_INSTRUÇÕES:_
(1) Com base no trecho sobre Bolsonaro, explique em até três frases por que ele é apresentado como praticamente impermeável a ataques.
(2) Prossiga com a redação do trecho sobre Bolsonaro, dando-lhe continuidade a partir da última frase apresentada.

_TRECHO FORNECIDO:_
☆ ☆ ☆ ☆ ☆ ☆ ☆
Bolsonaro é um autêntico fenômeno popular, e nem a mídia, nem os adversários dos candidatos – muito menos os eleitores de seus adversários, a julgar pelas redes sociais – estão sabendo lidar com ele. A mesma coisa acontecia com Lula. O laço dos eleitores com Bolsonaro é de natureza mais emocional que racional, o que o torna praticamente impermeável a ataques. Aliás, os motivos que usam para atacá-lo – suas declarações controversas sobre mulheres, homossexuais e outras minorias – são percebidos como virtudes pela maioria de seus eleitores. Pelo aspecto messiânico e populista de sua candidatura, bem como pelo seu evidente despreparo em diferentes áreas, uma possível vitória de Bolsonaro é preocupante, já que ele não parece ter o preparo, a experiência e a habilidade política necessários para comandar o país. Mas é inegável que ele vocaliza valores e convicções de muitos brasileiros comuns, que a mídia e uma certa esquerda teimam em ignorar. Além disso, esses eleitores percebem nele sinceridade, característica que não enxergam nos outros candidatos, o que não é pouco. De certa forma, Bolsonaro é consequência da esquerda e da guerra de narrativas por ela promovida no nosso país.
☆ ☆ ☆ ☆ ☆ ☆ ☆
_DADOS COLETADOS:_

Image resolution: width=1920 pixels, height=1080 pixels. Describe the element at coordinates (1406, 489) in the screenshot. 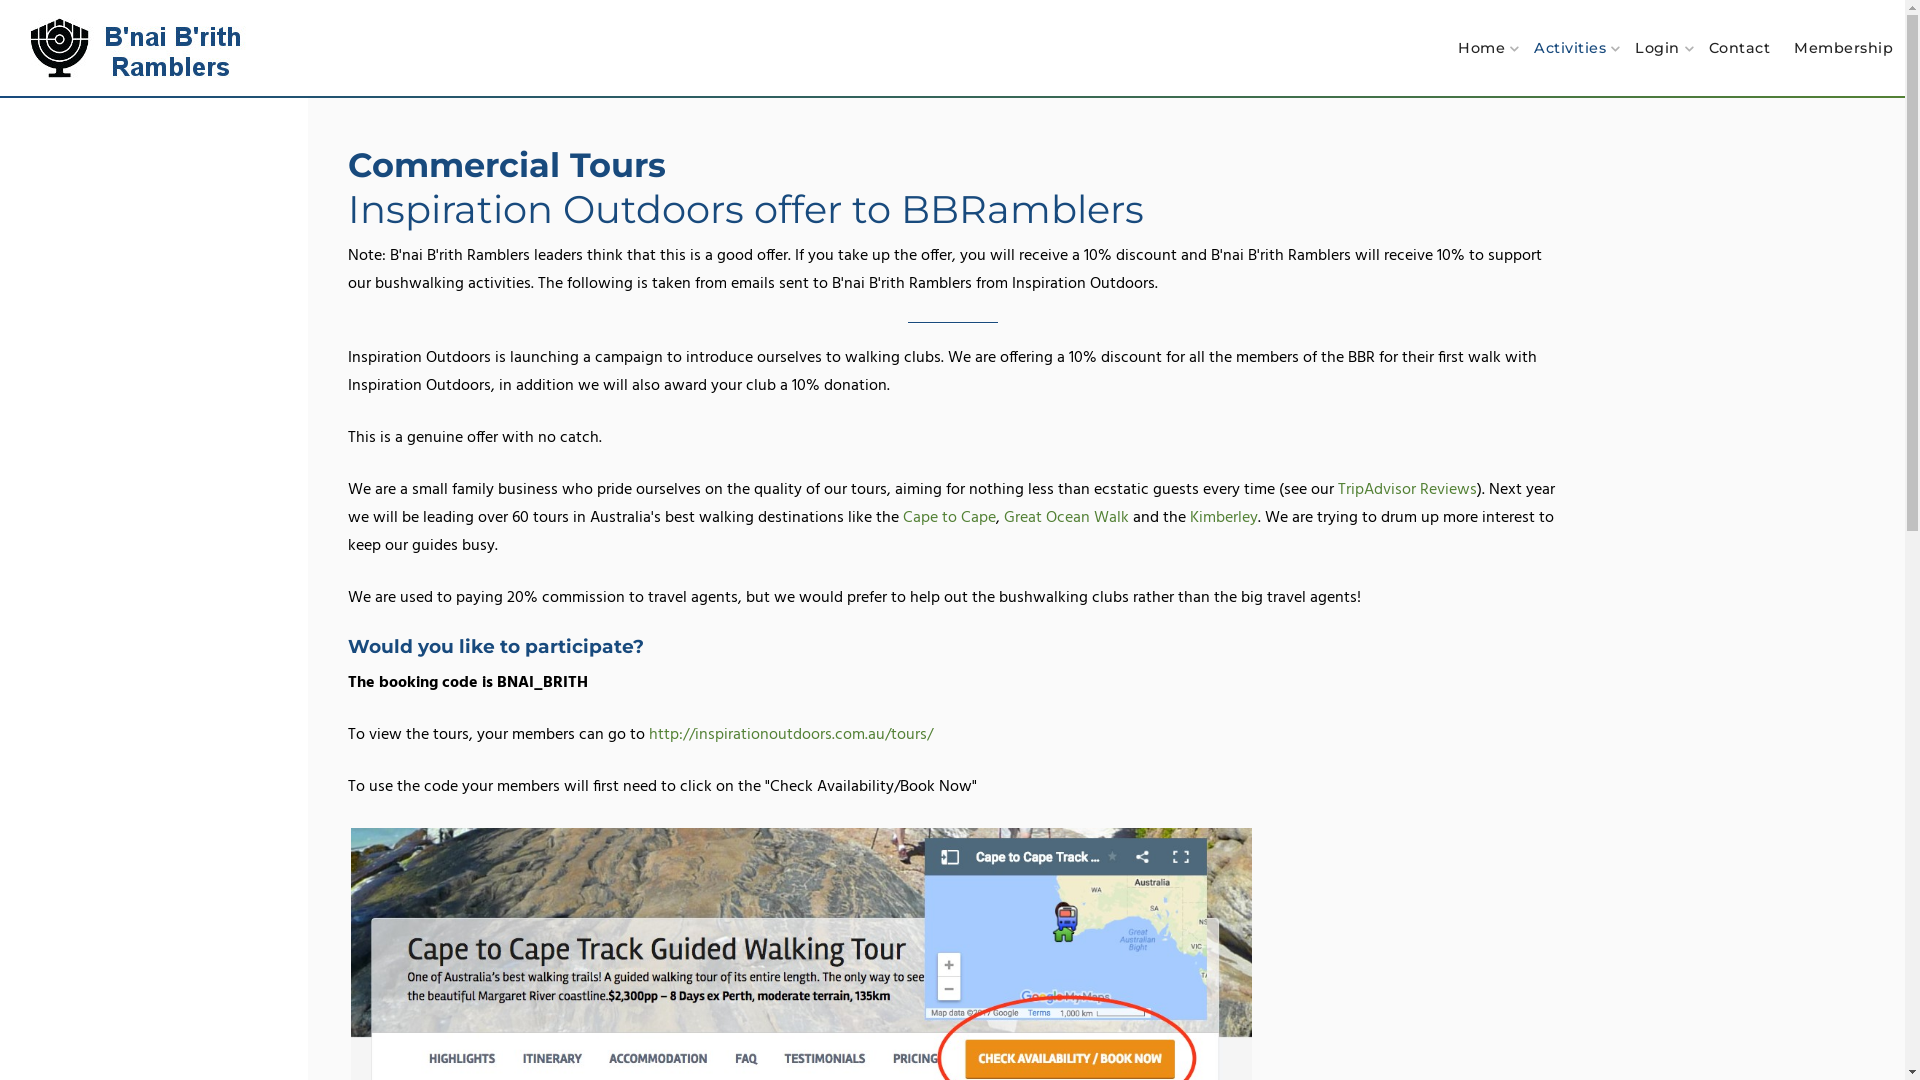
☆ ☆ ☆ ☆ ☆ ☆ ☆
_RESPOSTAS DO EXERCÍCIO:_
(1) Segundo o trecho, o laço dos eleitores com Bolsonaro é de natureza mais emocional que racional, o que o torna praticamente impermeável a ataques. Além disso, os motivos usados para atacá-lo, isto é, suas declarações controversas sobre mulheres, homossexuais e outras minorias, são percebidos como virtudes pela maioria de seus eleitores.

(2)
Você é um crítico bastante duro e muito consistente do PT. Em um determinado momento, você escreve: “Os principais responsáveis pelo crescimento da direita no Brasil são aqueles que se dizem de esquerda. Por miopia, ingenuidade ou má-fé, continuam apoiando incondicionalmente um partido que não hesitou em adotar práticas criminosas, sem se darem conta de que o mal que Lula, Dilma e o PT causaram à imagem da esquerda só é comparável, em intensidade e duração, ao mal que a ditadura militar fez à imagem da direita”. Mesmo depois da Lava Jato e do Lula preso, por que o PT continua sendo uma ameaça?

Porque, derrotado nas ruas, no Legislativo e no Judiciário, o campo lulopetista precisou apostar todas as suas fichas no acirramento da guerra de narrativas. É no discurso dos intelectuais e artistas, nas redes sociais e, principalmente, nas salas de aula das escolas e universidades com partido que sobrevive a narrativa de que o PT representa o bem, e os outros partidos representam um mal; de que o impeachment de Dilma Rousseff foi um golpe das elites; e de que Lula é a alma mais honesta do país. Ao mesmo tempo, entre os brasileiros mais humildes, persiste a ideia de que “Lula ajudou o pobre”. A tentativa de retomar o poder passa por esses dois grupos: a classe média culpada formada na universidade com partido e a pobreza desinformada, mal-acostumada a ficar pendurada em mesada do governo, em vez de exigir educação e trabalho. Não convém subestimar o poder eleitoral desses dois grupos.

Quando se fala em “guerra”, devido ao estabelecimento de critérios claros e moralmente relevantes, um dos conceitos mais difíceis é o de “guerra justa”. A guerra de narrativas pode ser justa? Numa palavra: como “lutar” uma guerra de narrativas e evitar uma “escalada para os extremos”?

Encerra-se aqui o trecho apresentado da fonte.